Religião sempre rendeu votos. Hoje, rende mais do que nunca.
Além da deterioração das instituições políticas e do esfacelamento do modelo político brasileiro, que exigirão dos eleitores um comprometimento maior para suas escolhas, as eleições de 2018 terão outra características peculiar: temas “morais” deverão conduzir uma parcela significativa do eleitorado.
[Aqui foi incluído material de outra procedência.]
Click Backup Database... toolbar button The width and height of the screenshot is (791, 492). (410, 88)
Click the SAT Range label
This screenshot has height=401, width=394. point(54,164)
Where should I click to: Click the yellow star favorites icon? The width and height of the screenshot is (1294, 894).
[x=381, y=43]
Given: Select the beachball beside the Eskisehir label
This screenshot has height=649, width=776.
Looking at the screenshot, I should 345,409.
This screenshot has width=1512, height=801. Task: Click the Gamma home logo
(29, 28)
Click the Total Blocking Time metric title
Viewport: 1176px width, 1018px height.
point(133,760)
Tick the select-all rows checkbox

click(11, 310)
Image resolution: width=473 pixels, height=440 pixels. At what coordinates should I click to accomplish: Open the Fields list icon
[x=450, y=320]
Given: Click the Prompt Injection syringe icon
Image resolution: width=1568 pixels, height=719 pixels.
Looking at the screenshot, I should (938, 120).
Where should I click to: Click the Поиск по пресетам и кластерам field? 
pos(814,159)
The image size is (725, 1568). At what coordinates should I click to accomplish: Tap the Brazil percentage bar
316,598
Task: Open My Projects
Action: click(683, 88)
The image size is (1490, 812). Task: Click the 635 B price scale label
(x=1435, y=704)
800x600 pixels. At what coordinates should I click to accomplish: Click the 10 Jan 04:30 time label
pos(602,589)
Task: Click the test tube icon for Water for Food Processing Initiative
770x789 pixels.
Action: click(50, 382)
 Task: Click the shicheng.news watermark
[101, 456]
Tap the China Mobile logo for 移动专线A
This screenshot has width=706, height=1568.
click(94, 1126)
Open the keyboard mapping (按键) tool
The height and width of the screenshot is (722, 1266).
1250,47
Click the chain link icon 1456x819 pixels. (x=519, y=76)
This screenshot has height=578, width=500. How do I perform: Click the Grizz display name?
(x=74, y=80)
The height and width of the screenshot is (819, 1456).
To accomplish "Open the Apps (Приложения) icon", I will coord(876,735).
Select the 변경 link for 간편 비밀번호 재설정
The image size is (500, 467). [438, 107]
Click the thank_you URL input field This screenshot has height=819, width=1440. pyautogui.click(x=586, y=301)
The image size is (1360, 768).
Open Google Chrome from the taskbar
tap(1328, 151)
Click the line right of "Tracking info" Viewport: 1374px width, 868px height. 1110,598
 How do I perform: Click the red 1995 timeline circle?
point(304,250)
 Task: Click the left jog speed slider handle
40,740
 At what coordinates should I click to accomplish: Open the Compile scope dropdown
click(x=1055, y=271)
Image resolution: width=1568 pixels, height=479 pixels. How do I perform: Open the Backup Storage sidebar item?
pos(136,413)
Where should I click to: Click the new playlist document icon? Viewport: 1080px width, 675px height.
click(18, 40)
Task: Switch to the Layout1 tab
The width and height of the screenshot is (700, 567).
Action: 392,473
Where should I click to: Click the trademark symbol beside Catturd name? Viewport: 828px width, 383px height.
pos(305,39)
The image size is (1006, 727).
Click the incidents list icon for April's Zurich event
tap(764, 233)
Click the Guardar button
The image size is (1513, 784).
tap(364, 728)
Antes de ser presidente, Fernando Henrique Cardoso perdeu uma eleição praticamente ganha na capital paulista após ter seu ateísmo revelado em uma entrevista. Lula sofreu um baque irreversível no segundo turno em 1989, quando, além da polêmica edição do debate final entre o petista e Collor de Melo, na TV Globo, ainda teve de assistir o adversário usar uma gravação com uma ex-namorada dizendo que teria sido pressionada a praticar um aborto pelo político.
O eleitor tem o direito de avaliar os candidatos sob os mais diferentes ângulos. É legítimo que religiosos busquem representação política – o poder está aí para ser democraticamente disputado. O objetivo desse texto é alertar sobre como o discurso pode ser previamente calculado para dominar a fatia da população disposta a preservar ou expandir seus preceitos morais ou religiosos. Na mão de hipócritas ou charlatães, a democracia está em risco.
Só para cita um exemplo, Eduardo Cunha, ex-presidente da Câmara Federal, preso acusado de lavagem de dinheiro e outros crimes, sempre teve entre religiosos uma grossa fatia dos seus simpatizantes. Não dá pra dizer que sua prática canalha respeite os preceitos cristãos!
Em Araraquara, vou contar uma rápida história que não presenciei, mas a fidedignidade da fonte é tanta que quase me coloca como testemunha ocular da cena. Tudo o que narrarei a seguir se passou, mas preservarei os nomes.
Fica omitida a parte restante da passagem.